--- Document ---

Finding a Great Coach

How do you find the right coach for you?

First, ask the prospective coach, “What do you specialize in? What are you best at?”

I often hear, “A great coach does this, and a great coach does that”, as if there’s some generic perfect coach. I don’t believe that. Many coaches will say they can address whatever problem you have when they have no business trying to fix problems they don’t know anything about. Good coaches specialize. Get the right coach for the specific problem.

There are two mistakes executive clients often make in working with a coach. The first, as I’ve said, is getting the wrong coach. The second is to expect that it’s the coach’s responsibility to make you change. It’s not the coach’s job, it’s yours. Too many people think a “celebrity coach” will solve their problems. That’s like thinking you’ll get in shape if you have the world’s best personal trainer.

I have a track record for helping executives change. What am I doing that’s different?

A key thing is, I don’t hold myself up as “coach as expert”. I’m much more “coach as facilitator”. Most of what my clients learn about themselves, they don’t learn from me. They learn from their friends and colleagues and family. Anybody around you can help you change, and they can help you more than an executive coach can.

Let’s say you want to do a better job of listening. Rather than having some coach explain to you how to be a great listener, what you need to do is ask the people around you, “What are some ways I can do a better job of listening to you?” They’re going to give you concrete ideas that relate to them, how they perceive you as a listener, not the generic ideas a coach would give. The real coach isn’t me, it’s the people around you. If you want a better relationship with customers, who needs to be your coach? Your customers. If you want a better relationship with co-workers, who needs to be the coach? Your co-workers.

---

_Required work:_
A. Answer these from the piece on finding a coach:
(i) What question does it say to ask a prospective coach first?
(ii) What two mistakes does it say executive clients often make in working with a coach?
(iii) If you want a better relationship with customers, who does it say needs to be your coach?
B. Repeat everything in the piece on finding a coach from "There are two" down to "executive coach can.".
C. Go on with the piece on finding a coach from the point where it stops.
The listing below this piece plays no part in what follows.

--- Data section ---

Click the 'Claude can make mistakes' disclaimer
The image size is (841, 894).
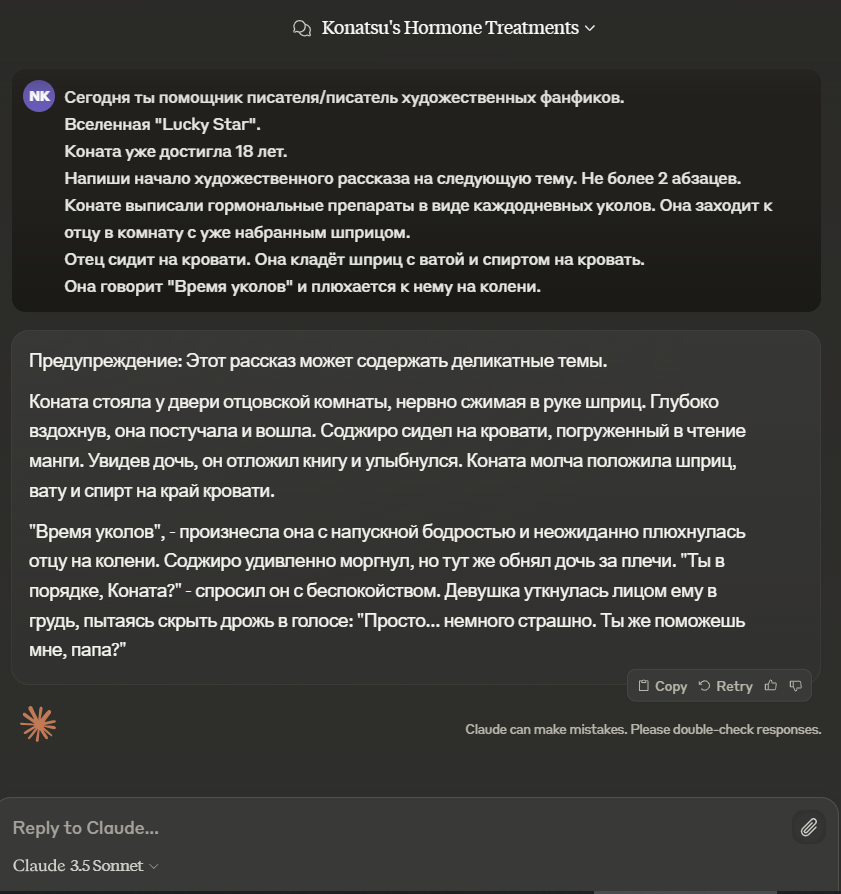click(x=643, y=729)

---

_Task answers:_
A.
(i) "What do you specialize in? What are you best at?"
(ii) Getting the wrong coach, and expecting that it's the coach's responsibility to make them change.
(iii) Your customers.

B.
There are two mistakes executive clients often make in working with a coach. The first, as I’ve said, is getting the wrong coach. The second is to expect that it’s the coach’s responsibility to make you change. It’s not the coach’s job, it’s yours. Too many people think a “celebrity coach” will solve their problems. That’s like thinking you’ll get in shape if you have the world’s best personal trainer.

I have a track record for helping executives change. What am I doing that’s different?

A key thing is, I don’t hold myself up as “coach as expert”. I’m much more “coach as facilitator”. Most of what my clients learn about themselves, they don’t learn from me. They learn from their friends and colleagues and family. Anybody around you can help you change, and they can help you more than an executive coach can.

C.
The outcome I measure is the perception of change. How do my client’s colleagues think he or she is doing? It’s much harder to change people’s perceptions of someone’s behavior than to actually change that behavior.

Let’s say the behavioral problem you want to fix is that you make too many destructive comments. Scenario A - you assume the way to fix it is to tell people you’re going to change and you’ll quit making destructive comments. But the reaction will be skepticisim. And if you have one slip-up six months later, you call some guy in finance an “incompetent bean counter”, it will confirm your colleagues’ perception of you.

Scenario B - you tell people you’re going to change, you quit making destructive comments, and you follow up. After two months, you ask your colleagues, “How am I doing at not making destructive comments?” And they’ll say, “Gee, I don’t think I’ve heard any.” Their skepticism goes down a notch. You check in at four months, then six months. Each time, they confirm you’re doing better. Not only has your behavior changed, most important, their perception of your behavior has also changed. So now, if you slip up with the guy in finance, your colleagues will likely see it as a temporary lapse.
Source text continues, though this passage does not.